Le décret n°2021-357 portant diverses dispositions en matière de commande publique

Le jour même de l’entrée en vigueur des nouveaux CCAG, en date du 1er avril 2021, a lieu la publication de l’un des décrets d’application prévus par la loi n°2020-1525 d’accélération et de simplification de l’action publique (ASAP) du 7 décembre 2020.

Le décret n°2021-357 est en effet pris pour l’application des articles 131 et 140 de la loi ASAP.

Modifiant la partie règlementaire du Code de la commande publique, ses dispositions s’appliqueront dès le 2 avril.

Si à en croire son titre le décret porte « diverses dispositions en matière de commande publique », les publics concernés par le texte ne sont pas moins divers : en effet, il s’agit aussi bien des acheteurs publics que des opérateurs économiques (notamment les PME et les artisans) ou encore des avocats.

Les règles applicables aux marchés de services

L’article 1 du décret prévoit que dans sa nouvelle rédaction, l’article R. 2123-2 du Code de la commande publique dispose que lorsqu’un marché a pour objet à la fois des services sociaux mentionnés au 3° de l’article R. 2123-1 et d’autres services, il doit être passé conformément aux règles applicables à celles de ces deux catégories de services dont la valeur estimée est la plus élevée.

Dans l’hypothèse où il ne serait pas possible de déterminer la catégorie de services dont la valeur estimée est la plus élevée, le marché sera passé conformément aux règles applicables aux autres services.

Dispense de jury et de concours dans les marchés globaux et marchés de maîtrise d’oeuvre

L’article 2 du décret prévoit une modification de la rédaction du 1° de l’article R. 2171-16 du Code de la commande publique, afin d’harmoniser les hypothèses de dispense de jury pour l’attribution des marchés globaux avec les hypothèses de dispense de concours pour l’attribution des marchés de maîtrise d’œuvre.

Il précise en outre le point de départ du délai de paiement du solde des marchés publics de maîtrise d’œuvre pour tenir compte du mécanisme de décompte général et définitif prévu par le nouveau CCAG applicables à ces marchés (CCAG Maîtrise d’œuvre).

La fixation du seuil de l’obligation de sous-traitance à des PME ou artisans dans le cadre d’un marché global

L’article 3 du décret fixe à 10 % du montant prévisionnel du marché la part minimale que le titulaire d’un marché global, qui n’est pas lui-même une petite ou moyenne entreprise (PME) ou un artisan, s’engage à confier, directement ou indirectement, à une PME ou à un artisan.
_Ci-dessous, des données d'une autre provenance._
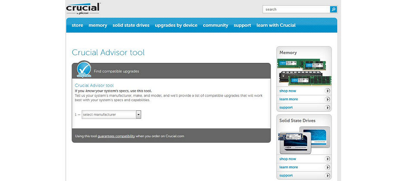This screenshot has width=414, height=181.
Task: Click arrow icon beside Memory learn more
Action: [327, 99]
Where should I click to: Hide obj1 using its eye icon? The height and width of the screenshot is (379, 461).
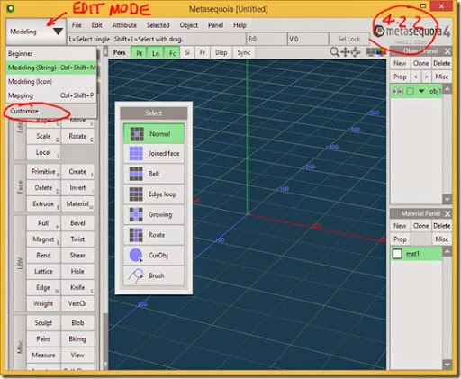pyautogui.click(x=398, y=91)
On retrouve dans ces dispositions la volonté affichée du Gouvernement de soutenir les entreprises fragilisées par la crise économique et sanitaire, et notamment les plus petites d’entre elles.

L’article 131 de la loi ASAP avait en effet prévu une extension de l’obligation pour l’acheteur qui passe un marché de partenariat de prévoir une part minimale de l’exécution du contrat que le titulaire s’engage à confier à des petites et moyennes entreprises ou à des artisans à l’ensemble des marchés globaux listés à l’article L. 2171-1 du Code de la commande publique.
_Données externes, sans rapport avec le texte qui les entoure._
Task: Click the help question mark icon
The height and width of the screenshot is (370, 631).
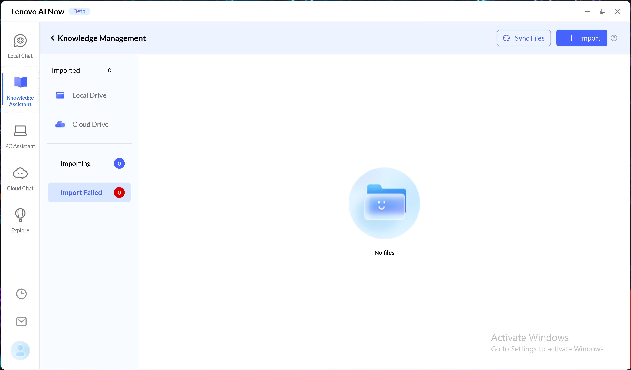Action: [614, 38]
Loin de faciliter l’insertion des PME dans la commande publique, cette mesure pourrait représenter une contrainte supplémentaire pour les acheteurs, obligés de tenir compte de cette part dans les critères d’attribution fixés à l’article L. 2222-4 du Code de la commande publique.
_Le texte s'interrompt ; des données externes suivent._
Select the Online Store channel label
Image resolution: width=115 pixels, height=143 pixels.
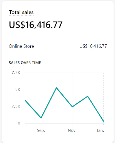click(x=21, y=46)
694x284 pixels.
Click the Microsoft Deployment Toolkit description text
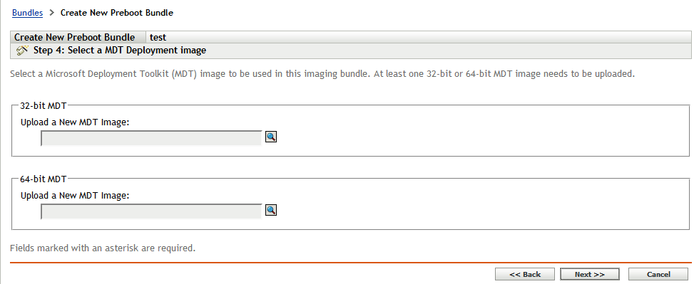(x=322, y=74)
L’abrogation des dispositions relatives à la procédure de passation des marchés de prestations juridiques

Mettant en œuvre l’article 140 de la loi ASAP (lequel a modifié les articles L. 2512-5 et L. 3212-4 du Code de la commande publique), le décret abroge les dispositions relatives à la procédure de passation des marchés de services juridiques de représentation en justice par un avocat et de consultation juridique qui se rapportent à un contentieux.

Peuvent désormais être confiées à un avocat sans procédure de publicité ou de mise en concurrence préalable :

  • Les services juridiques de représentation légale d’un client dans le cadre d’une procédure juridictionnelle, devant les autorités publiques ou les institutions internationales ou dans le cadre d’un mode alternatif de règlement des conflits ;
  • Les services de consultation vue de la préparation de toute procédure contentieuse ou lorsqu’il existe « des signes tangibles » et « de fortes probabilités » que la question sur laquelle porte la consultation fera l’objet d’une telle procédure.

Il s’agit là d’une modification très attendue par la profession, qui s’interroge sur son extension aux prestations de conseil.